## Required task:
Rewrite everything from the start of the entries down to the line containing "center [458, 471]." with "screenshot" changed to "image" and nothing else altered. Leave the pictures out of your answer.

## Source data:
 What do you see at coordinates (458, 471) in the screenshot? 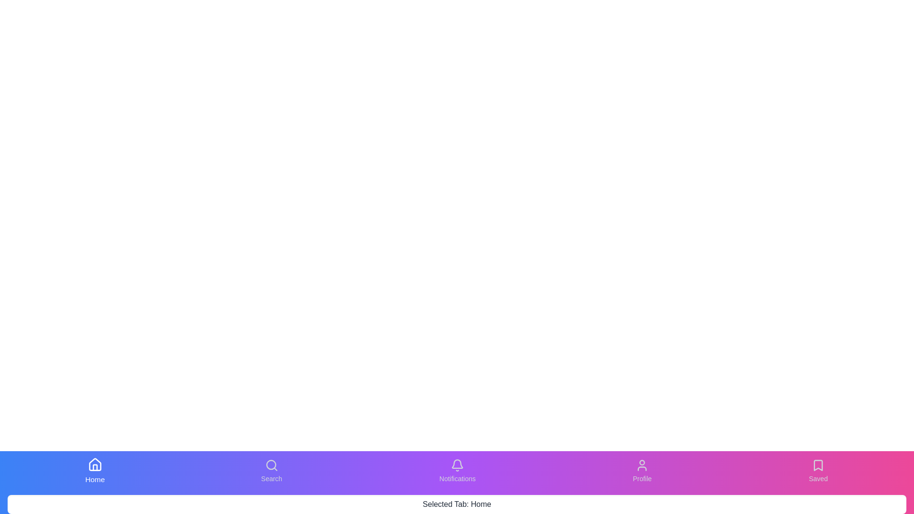
I see `the tab button labeled Notifications to switch to its respective content` at bounding box center [458, 471].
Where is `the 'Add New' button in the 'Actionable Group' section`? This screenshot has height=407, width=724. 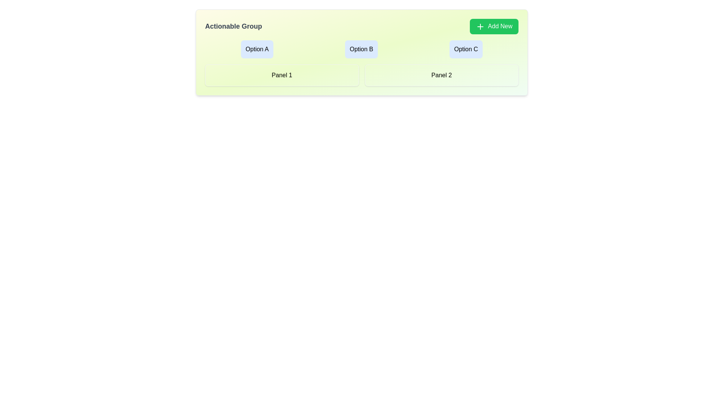 the 'Add New' button in the 'Actionable Group' section is located at coordinates (361, 26).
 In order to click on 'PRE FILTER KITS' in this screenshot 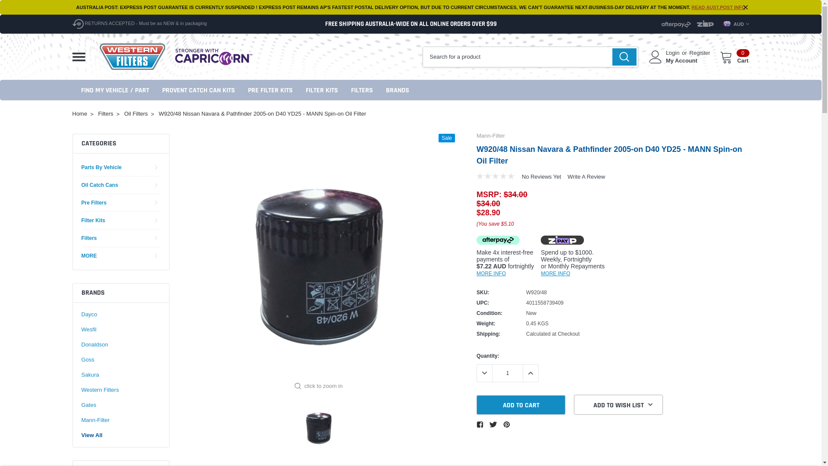, I will do `click(269, 90)`.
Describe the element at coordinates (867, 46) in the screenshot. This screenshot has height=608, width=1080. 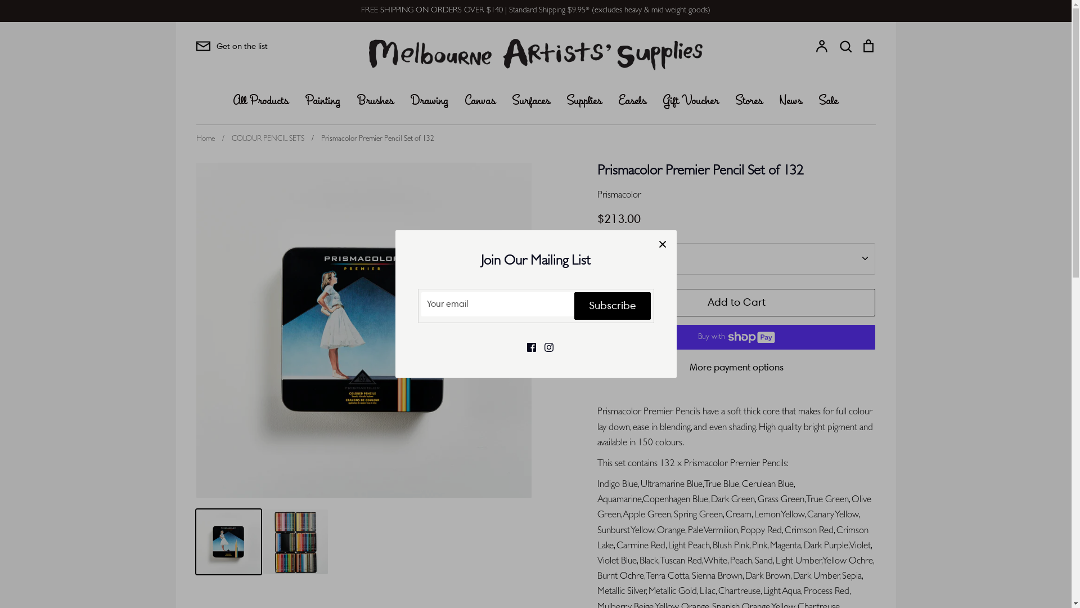
I see `'Cart'` at that location.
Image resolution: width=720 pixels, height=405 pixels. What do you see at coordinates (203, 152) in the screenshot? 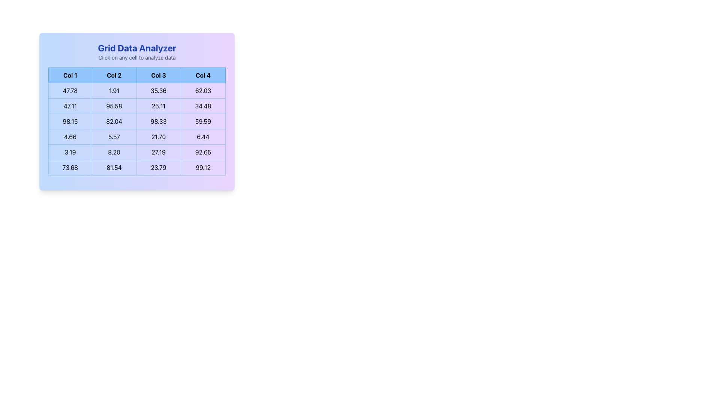
I see `the static text box displaying '92.65' located in the fifth row and fourth column of the grid layout, which has a white background and a blue border` at bounding box center [203, 152].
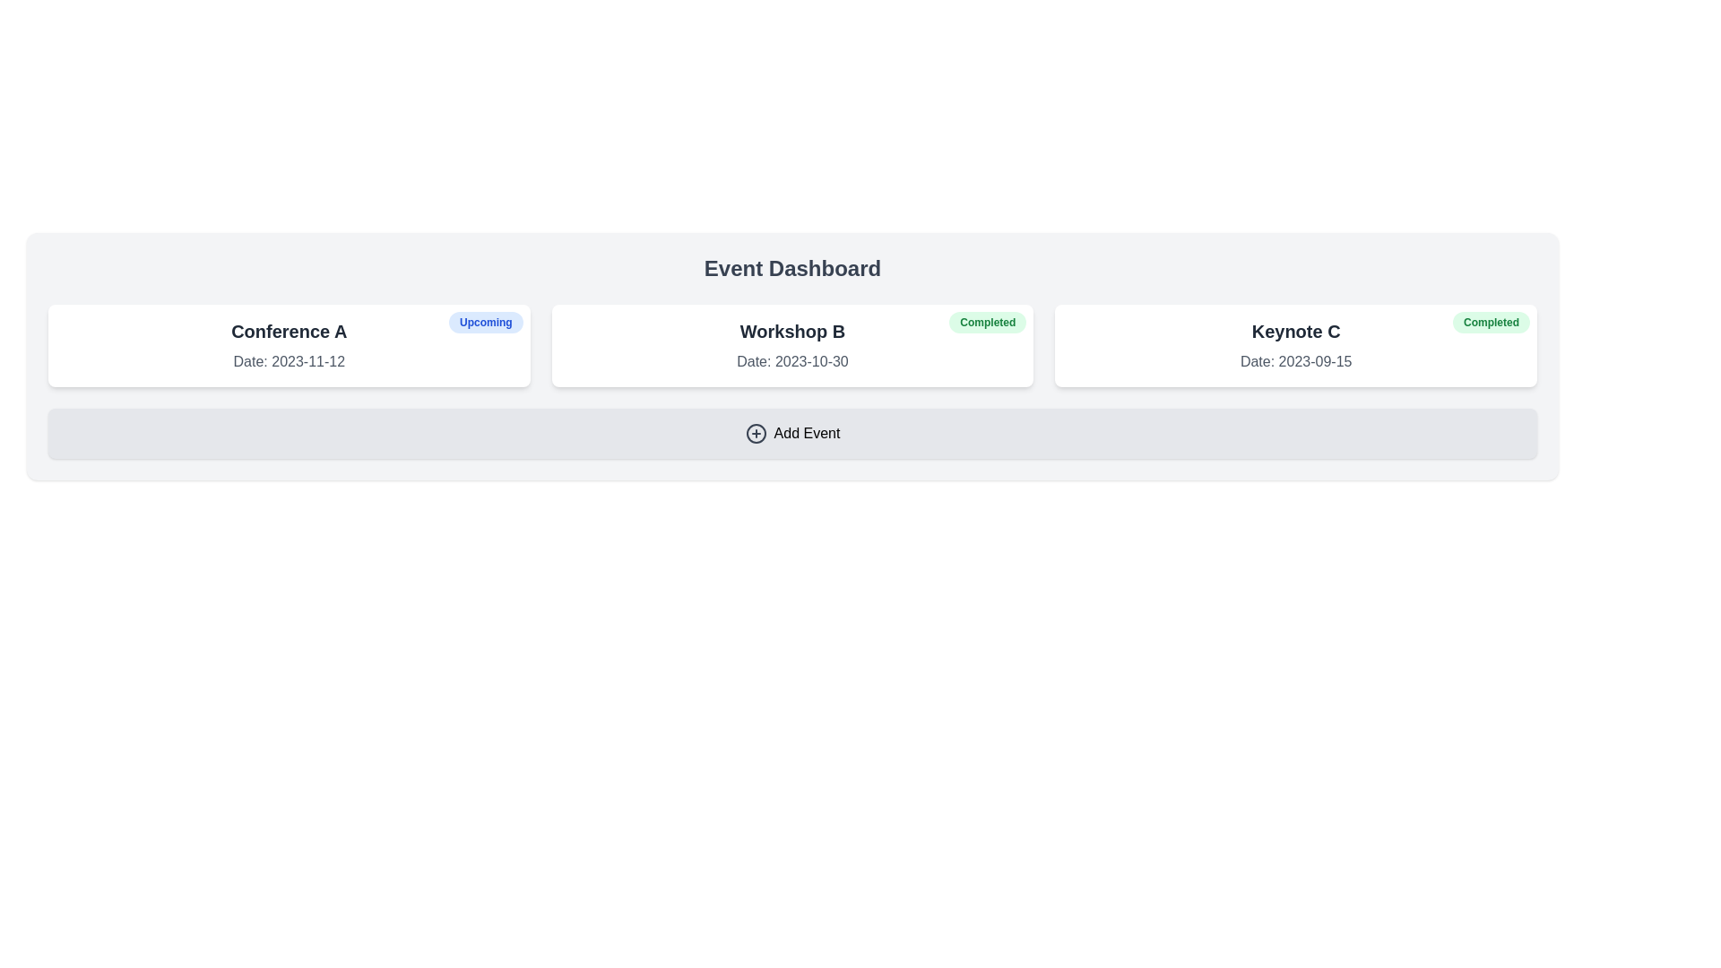  I want to click on the second card component titled 'Workshop B' with a 'Completed' status in the top-right corner, so click(792, 345).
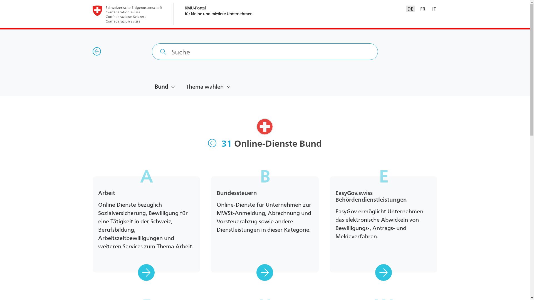  I want to click on 'Schweiz', so click(264, 127).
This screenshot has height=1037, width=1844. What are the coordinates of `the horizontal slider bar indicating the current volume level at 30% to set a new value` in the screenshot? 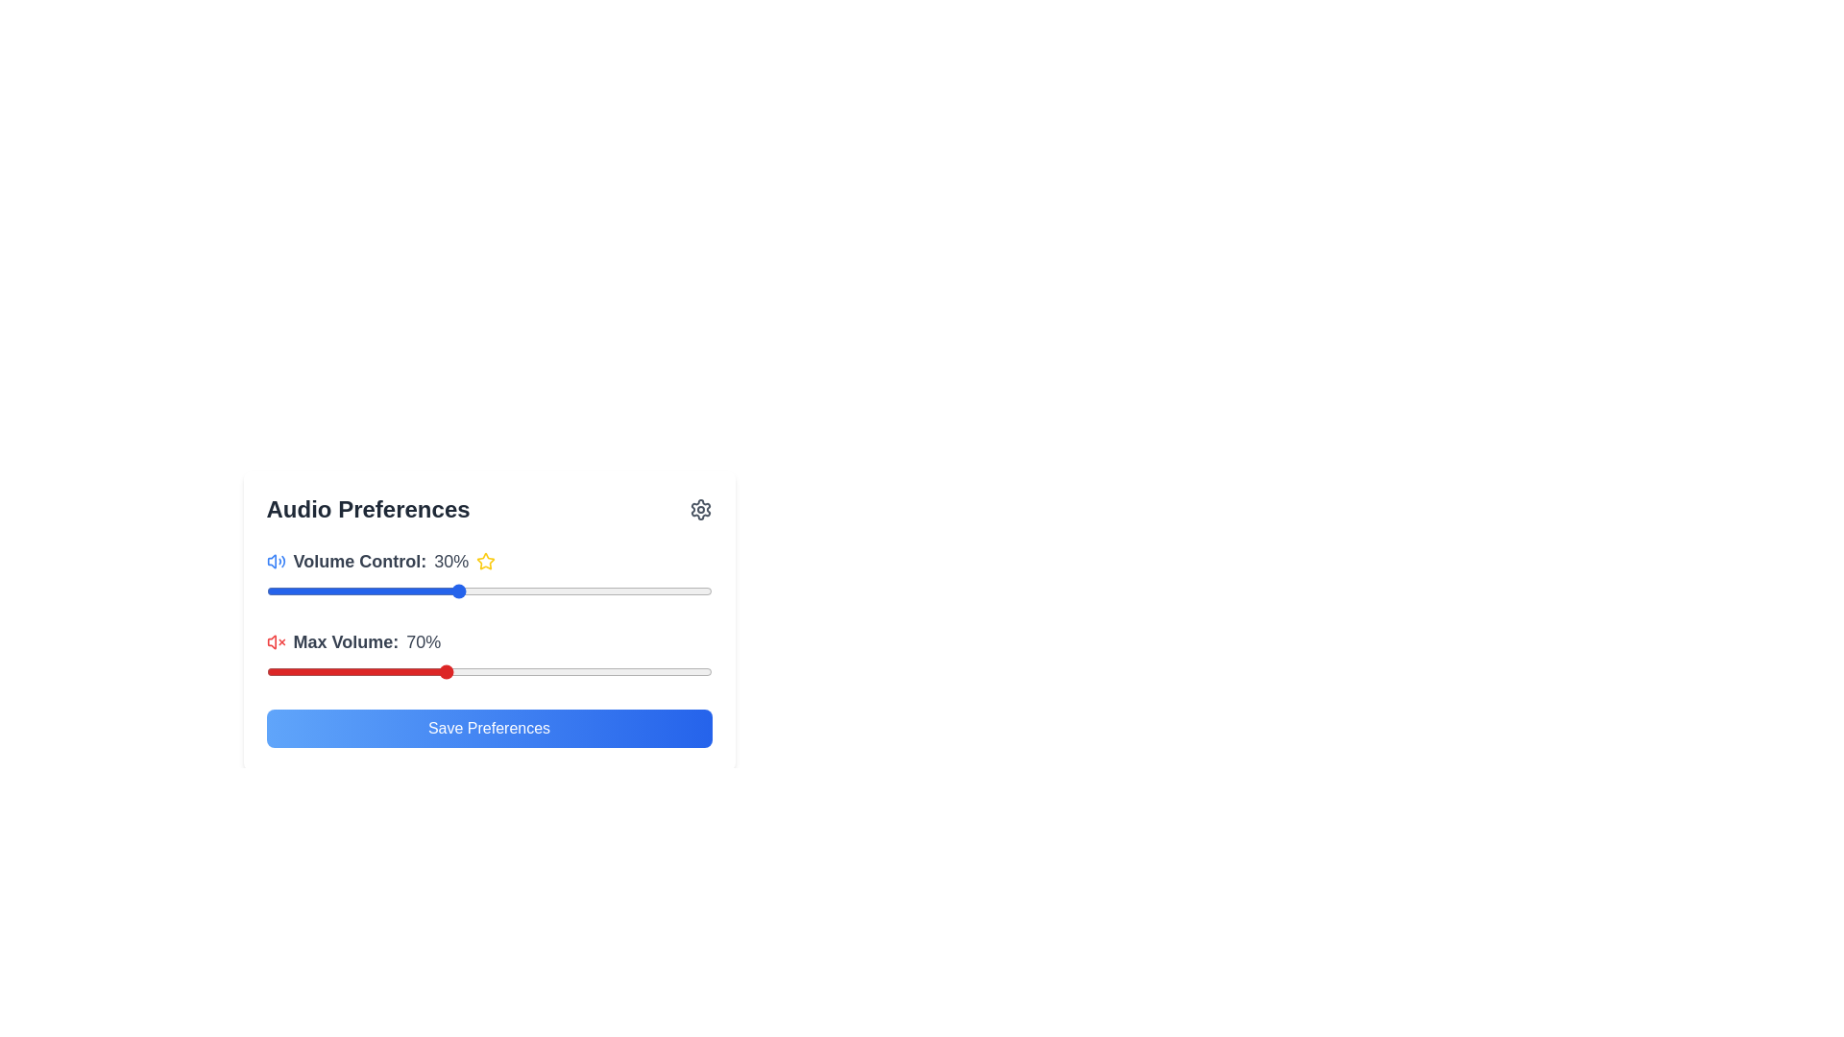 It's located at (489, 591).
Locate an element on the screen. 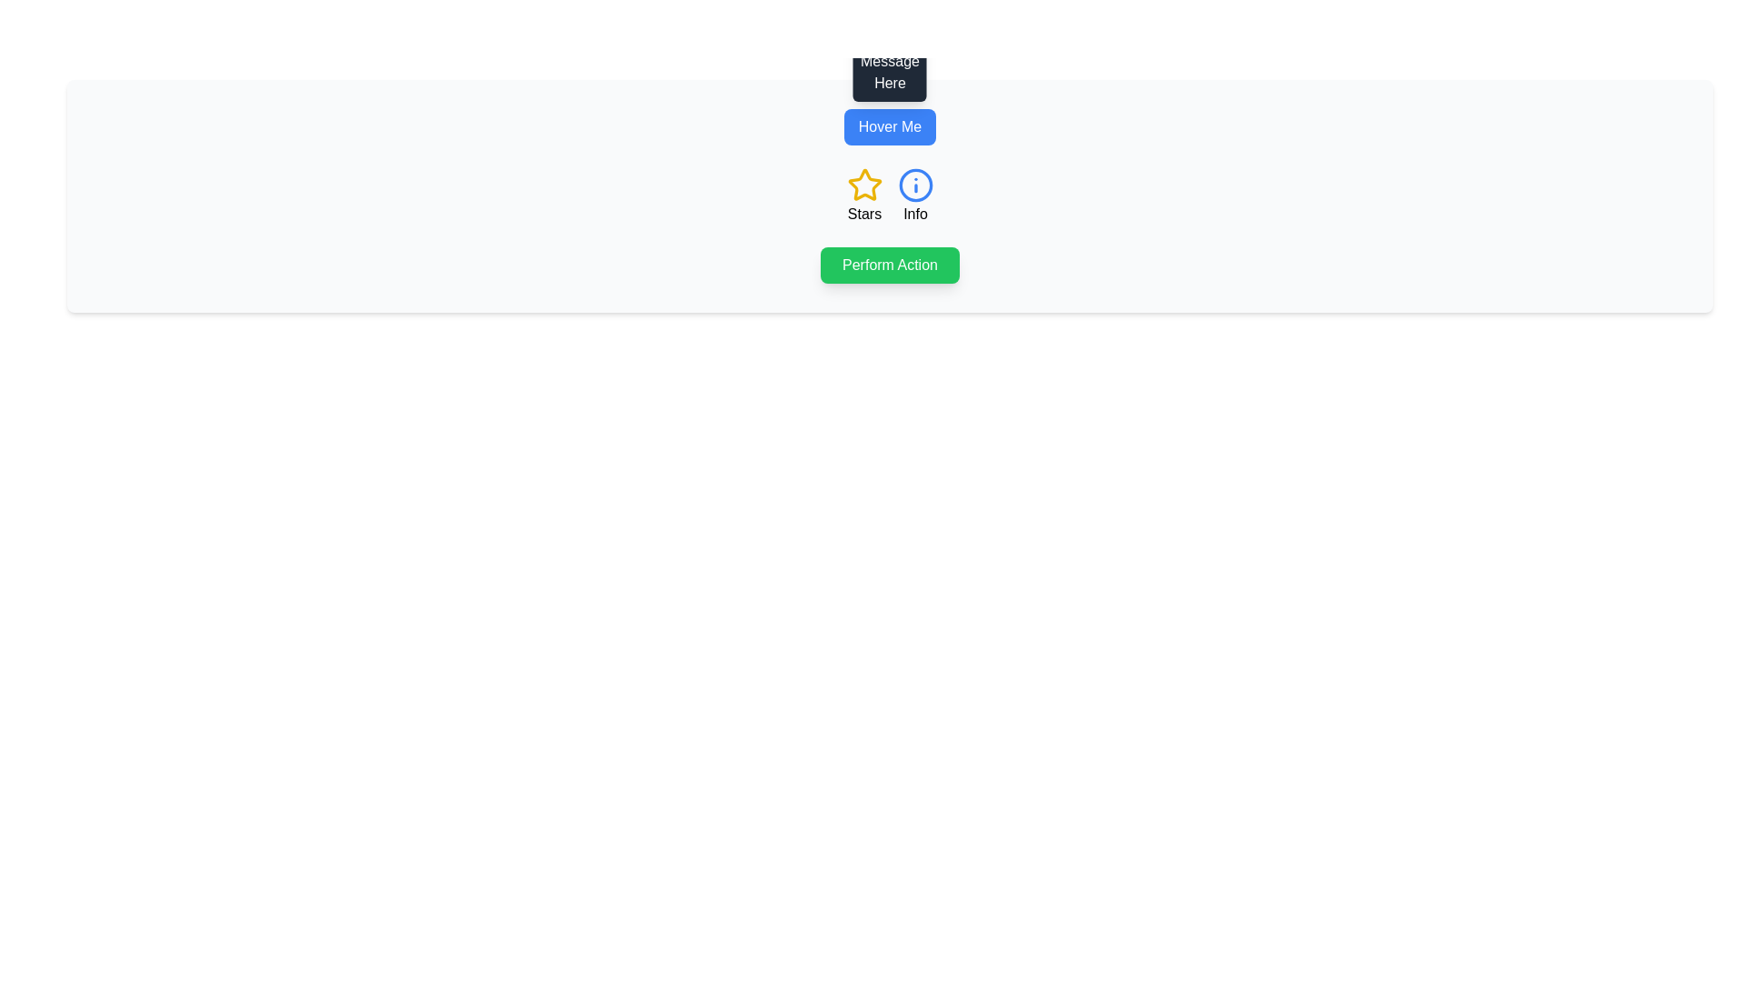 The image size is (1745, 982). the 'Stars' text label, which is black on a white background and positioned beneath a star icon in a vertical stack of elements is located at coordinates (864, 213).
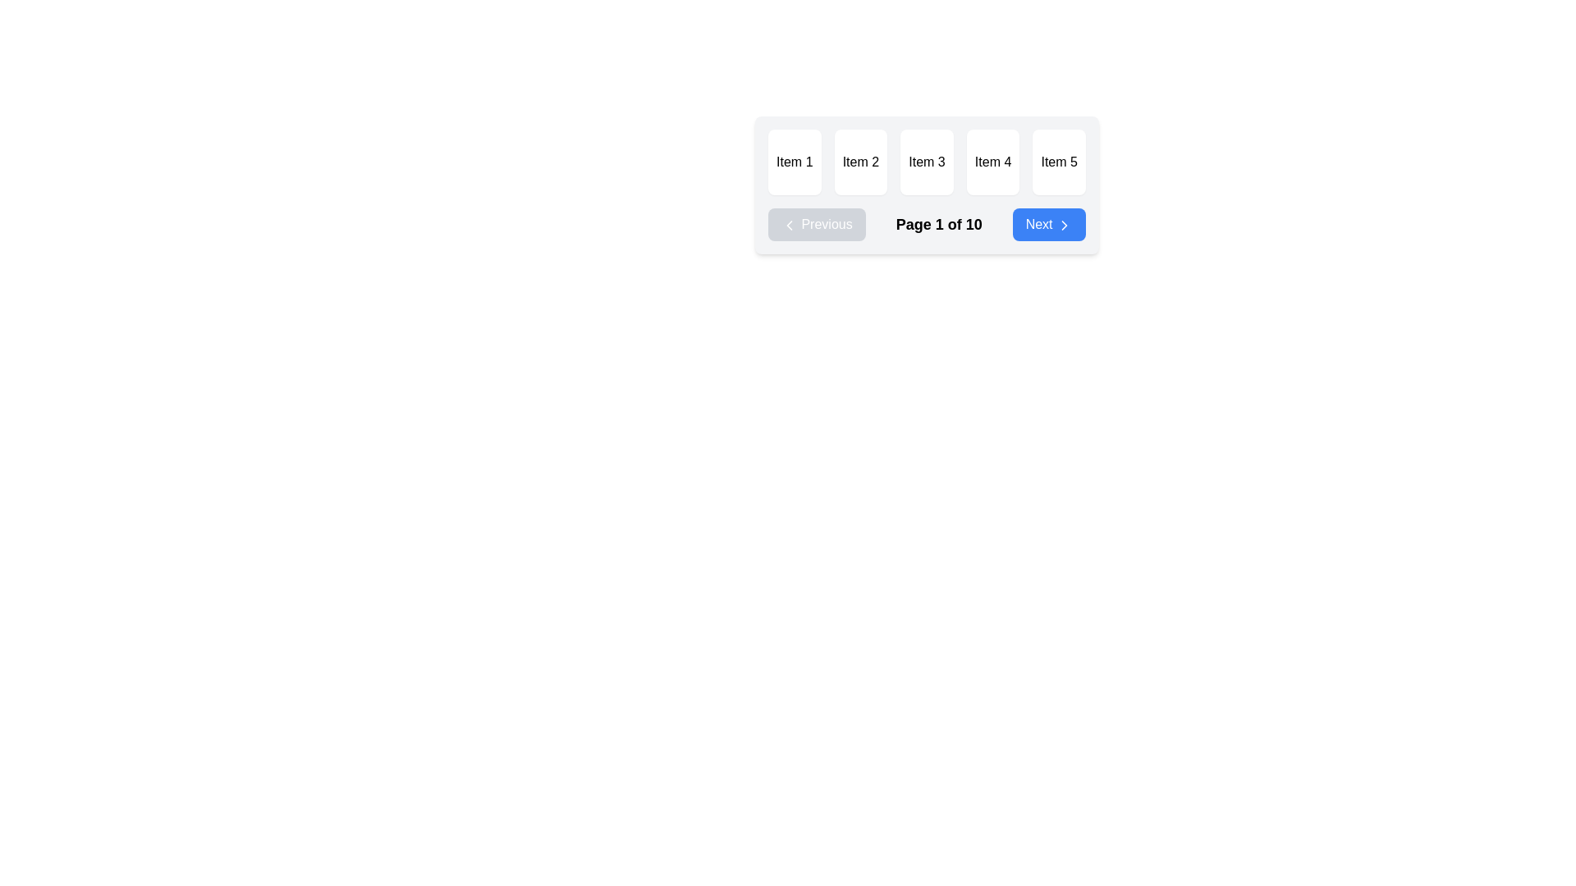 This screenshot has height=886, width=1576. Describe the element at coordinates (859, 162) in the screenshot. I see `the button labeled 'Item 2', which is the second element in a grid layout of five items, featuring a white background and bold black text` at that location.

## Full output:
 What do you see at coordinates (458, 471) in the image? 
I see `the tab button labeled Notifications to switch to its respective content` at bounding box center [458, 471].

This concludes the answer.